On a March morning in the fall of 1770, Captain James Cook peered through his spyglass at a meeting of land and sea that lay five miles off the port beam. Examining what appeared to be a passage between the sea cliffs, he considered for some time whether this inlet could provide a place to rest from the Tasman Sea. He concluded that this was a Doubtful Harbor and that the Endeavour would not be risked to explore it further.
These days you don't need to borrow a square-rigged sailing ship to experience the Doubtful Sound, but it may actually be one of the simpler options. Our trek began from Queenstown where an unseasonably early snow had overnight painted the peaks of the Remarkables white and set the stage for the first leg of our journey, a three hour drive through the Southern Alps. Our Destination, Manpouri, a small town on the shore of big lake. Parking our car at the town dock, we grabbed overnight bags and boarded a waiting ferry that carried us on the hour crossing to lake's West End - a place that despite being home to a hydroelectric power plant capable of powering the entire south Island is reachable only by boat and seaplane. The challenging commute may be one of the reasons why the power station is actually unmanned, and remotely operated by workers a hundred miles away.
While no roads lead to the West End, there is one that leads away from it. An unsealed and steep, single lane road that winds up and over the Wilmont Pass ending much as it starts, a place accessible only by boats or seaplanes, Deep Cove on the Doubtful Sound.

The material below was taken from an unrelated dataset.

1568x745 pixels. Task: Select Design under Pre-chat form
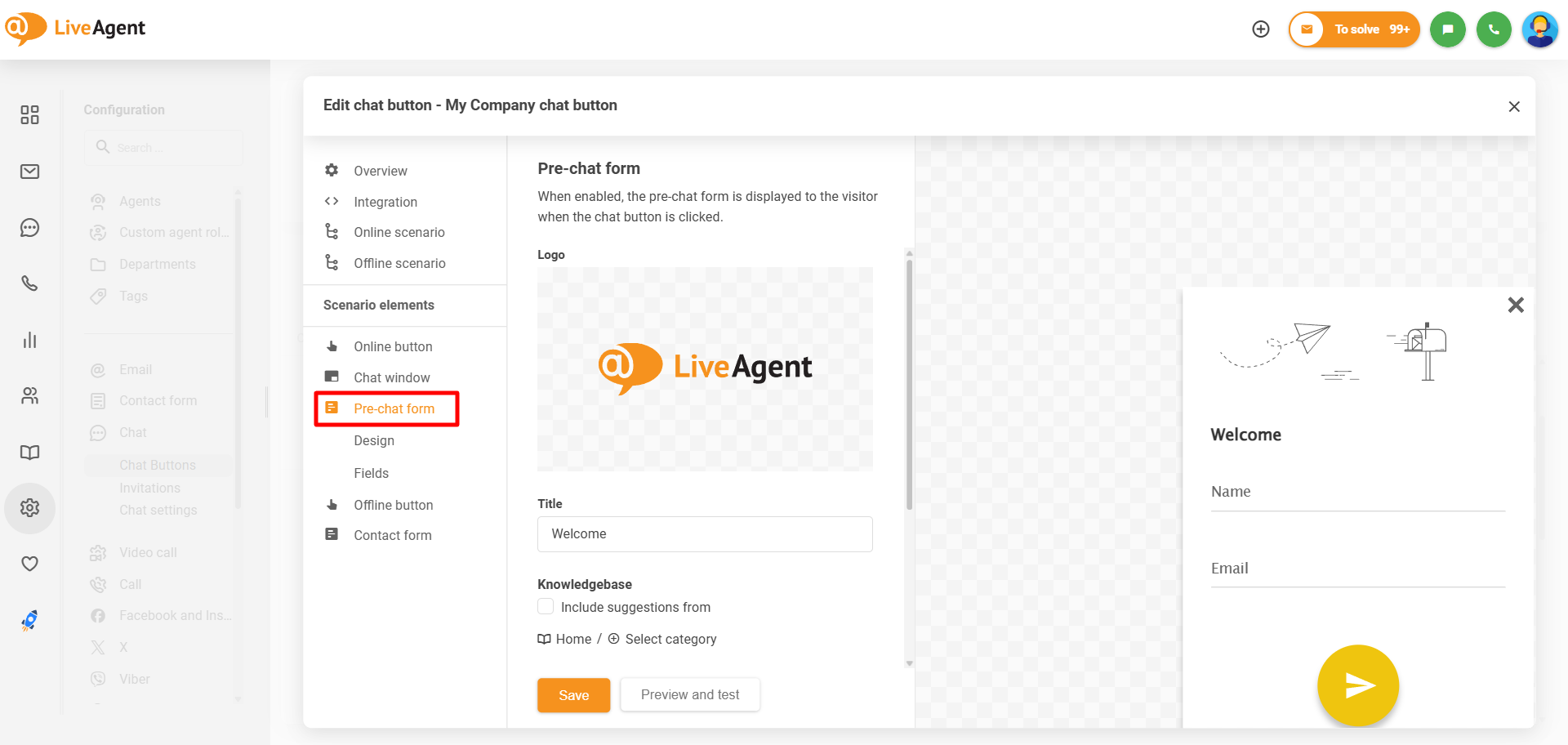tap(374, 440)
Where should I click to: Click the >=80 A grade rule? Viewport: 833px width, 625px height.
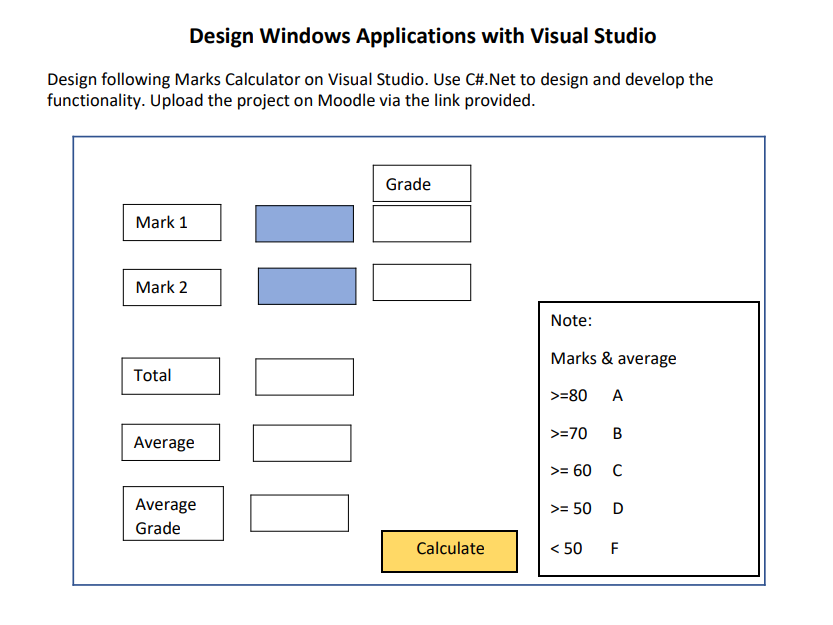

Fortunately the driving on this portion of the trip is left to the professionals and we boarded a bus that for a ride up, over and down the mountain.
These days the Doubtful Sound remains much as it was in the time of Captain Cook. Hard granite mountains which withstood the grinding glaciers of the last ice age, drop thousands of feet into a cold, dark water whose depths can reach as high as the surrounding peaks. Layered on these mountains is a dense, green blanket of plants and trees rooted only in a thin layer of moss built up over centuries. And when it rains, the cliff sides explode with the sight and sounds of hundreds of powerful waterfalls cascading down from on high.
The complete absence of roads and homes within this National Park creates a refuge for wildlife. In our short time in the Sound we saw both seal colonies and bottle nosed dolphins and heard (rather than saw) birds rarely found outside of this park.
Not unexpectedly, our time on board passed quickly. Kathy and I took advantage of the opportunity to kayak along a small bay, while Shannon rode in the ship's tender to check out the plant life and waterfalls close up. Cameron was our resident photographer and snapped pictures of everything - water, mountains, the sunset, the full moon, seals, dolphins and even the passengers hearty enough to try a swim in the icy water. Board games in the Ship's lounge provided an opportunity to hang out while watching the scenery pass by. One of the most memorable experiences was the 5 minutes of silence. This was a time when everything on the ship was turned off, passengers were asked to remain still and quiet while the ship drifted and we were given the opportunity to listen to nature without the intrusion on any man made sounds.
I'd be remiss in ending this post without a tip of the hat to the The Real Journey staff. The small crew of our ship went out their way to ensure that everyone was able to make the most of their time onboard and from the guide who led us on a late afternoon kayak paddle to the captain who encouraged us to visit with him on the bridge at any time, enthusiastically shared this special place.